Dal punto di vista legale invece la Commissione Europea ha accusato più volte Google di violazione delle norme antitrust. Una risoluzione parziale a queste tensioni ha avuto luogo a fine 2018, quando Google ha aperto la strada ad altre aziende per il servizio di cache AMP e ha mantenuto il nome del sito Web di riferimento anziché un indirizzo google.com nella visualizzazione delle pagine.

Si tratta comunque, almeno per il team privacy del browser Brave, di provvedimenti che non bastano a mitigare l'oligopolio che Google continua a detenere su questa fetta del Web: a poco varranno gli sforzi del cosiddetto "AMP 2.0", un formato basato su WebBundles al momento in fase di progettazione.
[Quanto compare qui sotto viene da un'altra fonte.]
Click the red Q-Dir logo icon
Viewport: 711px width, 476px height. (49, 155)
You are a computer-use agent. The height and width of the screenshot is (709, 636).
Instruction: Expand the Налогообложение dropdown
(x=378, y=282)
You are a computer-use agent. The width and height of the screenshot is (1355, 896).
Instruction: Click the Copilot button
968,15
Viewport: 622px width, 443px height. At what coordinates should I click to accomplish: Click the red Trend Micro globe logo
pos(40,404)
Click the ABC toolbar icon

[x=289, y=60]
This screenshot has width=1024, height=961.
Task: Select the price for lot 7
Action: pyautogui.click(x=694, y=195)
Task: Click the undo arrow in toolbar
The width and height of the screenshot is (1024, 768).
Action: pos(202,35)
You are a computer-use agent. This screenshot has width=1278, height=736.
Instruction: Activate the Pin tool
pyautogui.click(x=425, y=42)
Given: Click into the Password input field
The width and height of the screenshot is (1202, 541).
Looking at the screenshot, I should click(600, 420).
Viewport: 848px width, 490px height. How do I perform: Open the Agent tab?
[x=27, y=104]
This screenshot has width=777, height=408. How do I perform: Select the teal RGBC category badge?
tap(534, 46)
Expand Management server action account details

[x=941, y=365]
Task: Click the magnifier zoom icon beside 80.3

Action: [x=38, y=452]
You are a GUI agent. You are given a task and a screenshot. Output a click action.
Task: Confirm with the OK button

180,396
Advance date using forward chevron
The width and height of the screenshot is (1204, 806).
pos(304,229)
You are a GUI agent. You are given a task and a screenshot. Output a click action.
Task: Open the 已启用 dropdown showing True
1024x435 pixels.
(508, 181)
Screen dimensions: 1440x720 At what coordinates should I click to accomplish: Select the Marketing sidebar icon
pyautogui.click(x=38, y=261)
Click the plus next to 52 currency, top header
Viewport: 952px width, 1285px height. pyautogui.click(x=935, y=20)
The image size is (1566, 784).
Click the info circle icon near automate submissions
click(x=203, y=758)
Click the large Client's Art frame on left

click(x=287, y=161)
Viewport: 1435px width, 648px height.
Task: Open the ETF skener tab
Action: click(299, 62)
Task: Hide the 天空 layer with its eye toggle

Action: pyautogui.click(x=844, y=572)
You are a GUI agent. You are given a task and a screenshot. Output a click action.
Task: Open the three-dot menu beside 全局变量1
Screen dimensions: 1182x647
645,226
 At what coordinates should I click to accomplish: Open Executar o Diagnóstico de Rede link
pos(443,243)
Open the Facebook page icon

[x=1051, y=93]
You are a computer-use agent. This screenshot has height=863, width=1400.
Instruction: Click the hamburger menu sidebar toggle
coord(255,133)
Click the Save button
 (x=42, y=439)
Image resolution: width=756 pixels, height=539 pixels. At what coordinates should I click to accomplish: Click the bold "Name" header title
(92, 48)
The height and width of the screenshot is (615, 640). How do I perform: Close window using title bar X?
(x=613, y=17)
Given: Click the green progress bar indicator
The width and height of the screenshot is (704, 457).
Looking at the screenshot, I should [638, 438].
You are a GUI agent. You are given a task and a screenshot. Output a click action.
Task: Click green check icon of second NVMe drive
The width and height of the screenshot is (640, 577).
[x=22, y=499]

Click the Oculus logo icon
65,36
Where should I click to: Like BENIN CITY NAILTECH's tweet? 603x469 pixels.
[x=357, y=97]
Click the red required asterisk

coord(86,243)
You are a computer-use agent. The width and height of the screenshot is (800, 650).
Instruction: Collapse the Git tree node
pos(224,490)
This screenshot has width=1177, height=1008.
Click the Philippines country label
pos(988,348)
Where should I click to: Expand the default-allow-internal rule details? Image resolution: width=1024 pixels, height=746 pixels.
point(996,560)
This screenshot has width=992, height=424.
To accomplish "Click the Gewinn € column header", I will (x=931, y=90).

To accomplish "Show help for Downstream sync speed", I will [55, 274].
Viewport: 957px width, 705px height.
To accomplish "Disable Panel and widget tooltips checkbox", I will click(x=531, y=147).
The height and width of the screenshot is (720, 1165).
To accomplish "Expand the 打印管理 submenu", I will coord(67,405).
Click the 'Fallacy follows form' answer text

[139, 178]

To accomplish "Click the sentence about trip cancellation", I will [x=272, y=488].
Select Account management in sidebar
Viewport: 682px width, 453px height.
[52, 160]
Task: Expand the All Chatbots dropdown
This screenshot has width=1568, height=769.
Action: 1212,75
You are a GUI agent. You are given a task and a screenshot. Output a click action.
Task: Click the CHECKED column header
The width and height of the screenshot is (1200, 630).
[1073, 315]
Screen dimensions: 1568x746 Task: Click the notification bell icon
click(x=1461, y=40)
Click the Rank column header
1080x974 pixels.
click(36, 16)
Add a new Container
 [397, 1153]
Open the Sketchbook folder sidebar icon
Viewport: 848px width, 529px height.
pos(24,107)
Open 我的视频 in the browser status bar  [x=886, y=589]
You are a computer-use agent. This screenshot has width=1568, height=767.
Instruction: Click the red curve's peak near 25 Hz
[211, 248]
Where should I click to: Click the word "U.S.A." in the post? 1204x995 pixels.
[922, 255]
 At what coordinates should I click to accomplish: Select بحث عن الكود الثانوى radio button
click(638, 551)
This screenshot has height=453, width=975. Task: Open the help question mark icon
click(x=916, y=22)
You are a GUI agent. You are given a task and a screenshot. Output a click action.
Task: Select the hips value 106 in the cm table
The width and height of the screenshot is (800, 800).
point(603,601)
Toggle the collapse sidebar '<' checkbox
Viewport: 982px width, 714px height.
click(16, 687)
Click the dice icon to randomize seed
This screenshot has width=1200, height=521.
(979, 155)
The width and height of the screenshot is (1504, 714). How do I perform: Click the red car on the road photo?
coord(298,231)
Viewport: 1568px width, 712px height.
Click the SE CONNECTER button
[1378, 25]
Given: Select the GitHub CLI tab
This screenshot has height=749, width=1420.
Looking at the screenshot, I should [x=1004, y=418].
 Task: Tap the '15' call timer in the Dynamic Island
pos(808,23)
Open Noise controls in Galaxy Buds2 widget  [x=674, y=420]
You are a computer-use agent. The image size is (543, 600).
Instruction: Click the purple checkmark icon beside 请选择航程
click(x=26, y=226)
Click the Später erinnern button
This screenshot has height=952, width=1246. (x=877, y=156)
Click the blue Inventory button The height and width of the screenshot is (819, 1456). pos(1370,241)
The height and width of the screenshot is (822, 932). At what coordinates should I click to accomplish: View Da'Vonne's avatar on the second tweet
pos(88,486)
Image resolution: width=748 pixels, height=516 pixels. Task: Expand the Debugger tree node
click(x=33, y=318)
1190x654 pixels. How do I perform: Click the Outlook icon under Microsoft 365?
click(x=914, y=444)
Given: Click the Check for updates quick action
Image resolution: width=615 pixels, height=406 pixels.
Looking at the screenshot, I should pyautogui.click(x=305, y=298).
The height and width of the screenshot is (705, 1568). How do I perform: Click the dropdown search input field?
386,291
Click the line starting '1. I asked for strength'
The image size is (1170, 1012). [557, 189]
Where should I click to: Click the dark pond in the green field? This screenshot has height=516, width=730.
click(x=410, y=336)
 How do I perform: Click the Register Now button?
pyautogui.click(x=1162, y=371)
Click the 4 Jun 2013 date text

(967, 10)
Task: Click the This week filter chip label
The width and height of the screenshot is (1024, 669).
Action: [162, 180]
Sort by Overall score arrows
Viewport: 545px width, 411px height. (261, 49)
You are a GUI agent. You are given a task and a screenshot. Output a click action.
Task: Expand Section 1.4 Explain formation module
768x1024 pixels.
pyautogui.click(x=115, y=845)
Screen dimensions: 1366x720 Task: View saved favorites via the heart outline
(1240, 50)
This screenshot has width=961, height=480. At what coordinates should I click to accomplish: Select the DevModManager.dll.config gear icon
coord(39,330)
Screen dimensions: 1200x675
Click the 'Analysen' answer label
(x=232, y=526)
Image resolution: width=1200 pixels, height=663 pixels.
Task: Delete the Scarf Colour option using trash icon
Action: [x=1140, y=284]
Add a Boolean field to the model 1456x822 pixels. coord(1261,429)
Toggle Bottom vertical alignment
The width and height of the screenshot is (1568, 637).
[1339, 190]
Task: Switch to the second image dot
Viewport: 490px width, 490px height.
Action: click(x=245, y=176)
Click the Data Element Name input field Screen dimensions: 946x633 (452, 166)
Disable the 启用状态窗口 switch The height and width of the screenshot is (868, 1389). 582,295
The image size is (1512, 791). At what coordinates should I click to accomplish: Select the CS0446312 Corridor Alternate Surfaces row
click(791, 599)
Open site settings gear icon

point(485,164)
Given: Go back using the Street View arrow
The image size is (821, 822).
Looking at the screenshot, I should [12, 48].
Non da ultimo, l'evoluzione dei dispositivi e l'ottimizzazione delle pagine Web hanno assottigliato di molto i vantaggi apportati da AMP in termini di usabilità, al punto che la velocità di caricamento della versione standard risulta talvolta minore rispetto a quella "accelerata" dalla cache di Google.

Come funziona Brave De-AMP?

Se una volta approfonditi i vantaggi e gli svantaggi di AMP avete deciso di sostenere Brave, potete fare affidamento sulla funzionalità De-Amp, che vi "proteggerà" dal caricamento delle pagine in questo formato agendo su tre livelli:

  1. Inserendo nei risultati di ricerca le versioni standard delle pagine anziché quelle AMP;
  2. Intercettando il codice HTML corrispondente ad AMP e ricaricando la pagina nella sua versione standard;
  3. Aggiungendo, nel prossimo futuro, una funzionalità di auto-redirect alle sue impostazioni di debouncing.

De-AMP è disponibile da oggi nelle versioni Nightly e Beta del browser Brave e sarà abilitato di default nelle prossime versioni 1.38 Desktop e Android; seguirà presto a ruota la release per iOS.